EXTRACTED DATA: Begin
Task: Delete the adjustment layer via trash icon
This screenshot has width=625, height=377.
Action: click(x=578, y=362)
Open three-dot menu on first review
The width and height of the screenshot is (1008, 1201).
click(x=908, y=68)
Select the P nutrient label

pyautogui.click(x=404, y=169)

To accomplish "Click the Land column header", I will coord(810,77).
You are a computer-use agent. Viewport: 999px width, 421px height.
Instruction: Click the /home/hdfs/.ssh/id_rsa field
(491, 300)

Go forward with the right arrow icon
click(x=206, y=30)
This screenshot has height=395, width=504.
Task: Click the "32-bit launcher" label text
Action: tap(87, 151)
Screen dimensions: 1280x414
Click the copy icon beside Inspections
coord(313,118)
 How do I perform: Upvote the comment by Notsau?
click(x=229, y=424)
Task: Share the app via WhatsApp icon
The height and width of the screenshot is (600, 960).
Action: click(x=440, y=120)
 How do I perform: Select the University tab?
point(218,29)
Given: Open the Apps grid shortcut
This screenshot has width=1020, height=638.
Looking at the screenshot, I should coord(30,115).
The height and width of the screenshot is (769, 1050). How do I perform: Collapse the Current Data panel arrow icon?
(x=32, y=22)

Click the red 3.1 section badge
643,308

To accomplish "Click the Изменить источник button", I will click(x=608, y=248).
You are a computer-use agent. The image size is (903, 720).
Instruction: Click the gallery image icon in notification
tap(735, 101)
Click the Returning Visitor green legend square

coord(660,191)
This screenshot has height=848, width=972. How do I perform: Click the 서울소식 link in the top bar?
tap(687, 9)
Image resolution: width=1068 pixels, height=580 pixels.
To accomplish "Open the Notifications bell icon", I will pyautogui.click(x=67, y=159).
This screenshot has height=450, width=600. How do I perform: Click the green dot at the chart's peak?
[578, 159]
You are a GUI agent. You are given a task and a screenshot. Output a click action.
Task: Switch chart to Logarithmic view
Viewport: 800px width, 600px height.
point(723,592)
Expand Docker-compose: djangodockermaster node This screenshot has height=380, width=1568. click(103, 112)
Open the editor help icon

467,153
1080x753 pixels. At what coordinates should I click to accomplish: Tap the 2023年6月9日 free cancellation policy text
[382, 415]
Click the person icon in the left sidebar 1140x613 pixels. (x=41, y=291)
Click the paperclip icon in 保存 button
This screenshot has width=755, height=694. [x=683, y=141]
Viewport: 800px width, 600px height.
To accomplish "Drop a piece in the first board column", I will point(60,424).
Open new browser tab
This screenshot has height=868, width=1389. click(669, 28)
EXTRACTED DATA: End
== EXERCISE PROMPT ==
The task calls for all lines in the entries that hold "agent".

== EXERCISE RESPONSE ==
You are a computer-use agent. Viewport: 999px width, 421px height.
You are a computer-use agent. The image size is (903, 720).
You are a GUI agent. You are given a task and a screenshot. Output a click action.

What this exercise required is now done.